El silencio se instaló en la habitación.

—¿Hablas en serio? —replicó Stride.

—Sí. Necesitamos ver cómo reacciona la gente ante la chica alfa. Si Mitchell Brandt es nuestro hombre, quiero ver cómo se comporta.

Stride negó con la cabeza.

—No puedo mandar a un agente a algo como eso.

—Yo no puedo hacerlo —dijo Maggie—. No con lo que ha pasado.

—Está bien —contestó Serena—. Yo lo haré.

—Ni hablar —dijo Stride.

—Vamos, Jonny, no estaré en la misma habitación. Has dicho que hay un espejo de una sola dirección en una de las paredes.

Maggie frunció el ceño.

—Es verdad.

—Sigue sin gustarme —insistió Stride.

—Estaré sola allí dentro. No hay peligro.

—¿Que no hay peligro? No sabemos quién es ese tío ni cómo ha averiguado lo del club. Podría estar en cualquier parte.

—Sí, pero tenemos cierta ventaja —dijo Serena—, ese tío no sabe que vamos a por él. Por una vez, vamos un paso por delante.

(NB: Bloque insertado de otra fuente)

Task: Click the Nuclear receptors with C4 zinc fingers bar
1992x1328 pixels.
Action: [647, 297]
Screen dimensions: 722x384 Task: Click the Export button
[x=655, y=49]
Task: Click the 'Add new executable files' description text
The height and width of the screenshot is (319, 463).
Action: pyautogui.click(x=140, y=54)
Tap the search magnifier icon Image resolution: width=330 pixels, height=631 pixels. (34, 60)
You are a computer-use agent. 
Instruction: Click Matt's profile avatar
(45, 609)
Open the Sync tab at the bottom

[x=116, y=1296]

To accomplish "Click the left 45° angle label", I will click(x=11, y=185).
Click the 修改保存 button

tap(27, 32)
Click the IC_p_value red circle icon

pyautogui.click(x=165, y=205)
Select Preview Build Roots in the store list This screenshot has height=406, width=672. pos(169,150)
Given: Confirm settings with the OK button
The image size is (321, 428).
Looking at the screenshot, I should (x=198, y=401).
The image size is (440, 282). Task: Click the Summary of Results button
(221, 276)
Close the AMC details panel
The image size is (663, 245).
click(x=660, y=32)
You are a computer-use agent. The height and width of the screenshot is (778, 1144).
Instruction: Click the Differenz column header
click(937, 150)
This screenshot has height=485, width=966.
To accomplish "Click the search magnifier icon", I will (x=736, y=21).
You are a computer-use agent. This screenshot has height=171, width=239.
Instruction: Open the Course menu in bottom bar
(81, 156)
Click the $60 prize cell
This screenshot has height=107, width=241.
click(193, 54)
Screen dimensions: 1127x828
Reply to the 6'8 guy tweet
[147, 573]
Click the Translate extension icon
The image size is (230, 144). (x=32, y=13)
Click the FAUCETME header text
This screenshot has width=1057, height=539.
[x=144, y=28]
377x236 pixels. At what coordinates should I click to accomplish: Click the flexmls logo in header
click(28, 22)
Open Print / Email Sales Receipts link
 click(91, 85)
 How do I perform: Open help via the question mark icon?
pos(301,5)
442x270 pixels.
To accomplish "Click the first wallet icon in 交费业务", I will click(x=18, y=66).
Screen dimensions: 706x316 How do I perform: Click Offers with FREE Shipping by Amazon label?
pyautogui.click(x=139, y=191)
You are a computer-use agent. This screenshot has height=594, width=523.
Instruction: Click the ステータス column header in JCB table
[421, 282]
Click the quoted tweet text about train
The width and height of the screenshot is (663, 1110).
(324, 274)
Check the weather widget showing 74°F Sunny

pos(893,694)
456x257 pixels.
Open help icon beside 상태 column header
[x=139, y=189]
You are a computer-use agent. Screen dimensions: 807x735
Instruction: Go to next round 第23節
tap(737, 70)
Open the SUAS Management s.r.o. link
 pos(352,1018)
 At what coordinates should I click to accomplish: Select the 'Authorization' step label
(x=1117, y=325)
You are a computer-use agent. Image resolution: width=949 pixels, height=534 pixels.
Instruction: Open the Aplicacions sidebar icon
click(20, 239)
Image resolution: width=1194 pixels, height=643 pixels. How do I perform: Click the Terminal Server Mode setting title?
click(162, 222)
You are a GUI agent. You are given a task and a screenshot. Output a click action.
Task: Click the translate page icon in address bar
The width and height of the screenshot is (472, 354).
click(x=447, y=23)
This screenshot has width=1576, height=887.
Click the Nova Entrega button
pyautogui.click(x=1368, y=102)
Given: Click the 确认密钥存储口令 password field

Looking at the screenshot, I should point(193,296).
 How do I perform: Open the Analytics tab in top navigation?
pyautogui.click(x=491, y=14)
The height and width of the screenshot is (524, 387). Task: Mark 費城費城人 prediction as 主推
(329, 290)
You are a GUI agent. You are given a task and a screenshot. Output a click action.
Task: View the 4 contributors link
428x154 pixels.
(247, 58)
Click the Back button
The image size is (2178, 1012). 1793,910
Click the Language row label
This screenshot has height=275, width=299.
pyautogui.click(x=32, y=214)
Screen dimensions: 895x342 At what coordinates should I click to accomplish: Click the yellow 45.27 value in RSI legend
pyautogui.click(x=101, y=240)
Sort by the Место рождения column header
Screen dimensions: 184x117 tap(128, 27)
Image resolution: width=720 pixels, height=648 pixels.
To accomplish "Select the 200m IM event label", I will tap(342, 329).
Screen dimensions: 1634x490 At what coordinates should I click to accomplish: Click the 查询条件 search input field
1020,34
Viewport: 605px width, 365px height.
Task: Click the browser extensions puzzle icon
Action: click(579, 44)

«Ese tío no sabe que vamos a por él».

A menos de dos kilómetros de distancia, estaba escuchando sentado en la helada soledad de su vehículo.

La niebla volvía opacos los cristales. El manto de oscuridad y espesura al final del Point hacía invisible su camioneta. El viento soplaba desde el lago y, cada pocos segundos, el vehículo se estremecía sobre sus neumáticos y las paredes de acero vibraban. En esos momentos se recordó a sí mismo sentado en la parte de atrás del coche patrulla mientras el huracán se acercaba rugiendo. Cuando aún era un prisionero.

Mientras los escuchaba planear la emboscada en torno al club, sonrió al pensar en la trampa que estaban preparando. Mañana por la noche, todos los demonios que había estado almacenando quedarían por fin libres. Mañana por la noche, Serena caería en su propia trampa.